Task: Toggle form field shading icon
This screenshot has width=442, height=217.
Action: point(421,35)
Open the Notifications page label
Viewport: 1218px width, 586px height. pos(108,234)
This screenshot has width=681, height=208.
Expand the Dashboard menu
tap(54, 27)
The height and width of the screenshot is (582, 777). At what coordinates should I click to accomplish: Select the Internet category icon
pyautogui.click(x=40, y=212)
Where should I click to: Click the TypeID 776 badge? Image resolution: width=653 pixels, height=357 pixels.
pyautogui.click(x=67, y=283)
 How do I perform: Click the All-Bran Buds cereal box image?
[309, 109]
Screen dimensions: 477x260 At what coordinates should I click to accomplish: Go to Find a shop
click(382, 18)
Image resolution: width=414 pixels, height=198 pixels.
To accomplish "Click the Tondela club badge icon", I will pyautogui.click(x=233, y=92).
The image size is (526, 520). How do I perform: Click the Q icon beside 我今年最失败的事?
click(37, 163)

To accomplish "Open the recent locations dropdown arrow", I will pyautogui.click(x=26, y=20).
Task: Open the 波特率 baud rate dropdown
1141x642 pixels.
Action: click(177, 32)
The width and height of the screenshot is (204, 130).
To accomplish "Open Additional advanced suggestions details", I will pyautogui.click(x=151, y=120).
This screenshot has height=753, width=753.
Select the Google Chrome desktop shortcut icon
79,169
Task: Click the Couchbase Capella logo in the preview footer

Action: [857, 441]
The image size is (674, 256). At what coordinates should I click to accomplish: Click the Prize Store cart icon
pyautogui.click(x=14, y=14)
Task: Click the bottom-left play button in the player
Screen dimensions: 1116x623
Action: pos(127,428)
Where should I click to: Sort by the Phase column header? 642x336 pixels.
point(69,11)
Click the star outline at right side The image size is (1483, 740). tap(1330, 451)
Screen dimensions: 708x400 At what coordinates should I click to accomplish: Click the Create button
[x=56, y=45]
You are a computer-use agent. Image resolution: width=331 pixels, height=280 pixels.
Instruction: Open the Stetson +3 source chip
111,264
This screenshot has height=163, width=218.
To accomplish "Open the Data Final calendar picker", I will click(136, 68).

## GOAL
Arrange the records above as a Markdown table with the columns "No." and "Text." Give each nonblank line its own row, numbered in order.

## WRITTEN ANSWER
| No. | Text |
|---|---|
| 1 | Task: Toggle form field shading icon |
| 2 | This screenshot has width=442, height=217. |
| 3 | Action: point(421,35) |
| 4 | Open the Notifications page label |
| 5 | Viewport: 1218px width, 586px height. pos(108,234) |
| 6 | This screenshot has width=681, height=208. |
| 7 | Expand the Dashboard menu |
| 8 | tap(54, 27) |
| 9 | The height and width of the screenshot is (582, 777). At what coordinates should I click to accomplish: Select the Internet category icon |
| 10 | pyautogui.click(x=40, y=212) |
| 11 | Where should I click to: Click the TypeID 776 badge? Image resolution: width=653 pixels, height=357 pixels. |
| 12 | pyautogui.click(x=67, y=283) |
| 13 |  How do I perform: Click the All-Bran Buds cereal box image? |
| 14 | [309, 109] |
| 15 | Screen dimensions: 477x260 At what coordinates should I click to accomplish: Go to Find a shop |
| 16 | click(382, 18) |
| 17 | Image resolution: width=414 pixels, height=198 pixels. |
| 18 | To accomplish "Click the Tondela club badge icon", I will pyautogui.click(x=233, y=92). |
| 19 | The image size is (526, 520). How do I perform: Click the Q icon beside 我今年最失败的事? |
| 20 | click(37, 163) |
| 21 | To accomplish "Open the recent locations dropdown arrow", I will pyautogui.click(x=26, y=20). |
| 22 | Task: Open the 波特率 baud rate dropdown |
| 23 | 1141x642 pixels. |
| 24 | Action: click(177, 32) |
| 25 | The width and height of the screenshot is (204, 130). |
| 26 | To accomplish "Open Additional advanced suggestions details", I will pyautogui.click(x=151, y=120). |
| 27 | This screenshot has height=753, width=753. |
| 28 | Select the Google Chrome desktop shortcut icon |
| 29 | 79,169 |
| 30 | Task: Click the Couchbase Capella logo in the preview footer |
| 31 | Action: [857, 441] |
| 32 | The image size is (674, 256). At what coordinates should I click to accomplish: Click the Prize Store cart icon |
| 33 | pyautogui.click(x=14, y=14) |
| 34 | Task: Click the bottom-left play button in the player |
| 35 | Screen dimensions: 1116x623 |
| 36 | Action: pos(127,428) |
| 37 | Where should I click to: Sort by the Phase column header? 642x336 pixels. |
| 38 | point(69,11) |
| 39 | Click the star outline at right side The image size is (1483, 740). tap(1330, 451) |
| 40 | Screen dimensions: 708x400 At what coordinates should I click to accomplish: Click the Create button |
| 41 | [x=56, y=45] |
| 42 | You are a computer-use agent. Image resolution: width=331 pixels, height=280 pixels. |
| 43 | Instruction: Open the Stetson +3 source chip |
| 44 | 111,264 |
| 45 | This screenshot has height=163, width=218. |
| 46 | To accomplish "Open the Data Final calendar picker", I will click(136, 68). |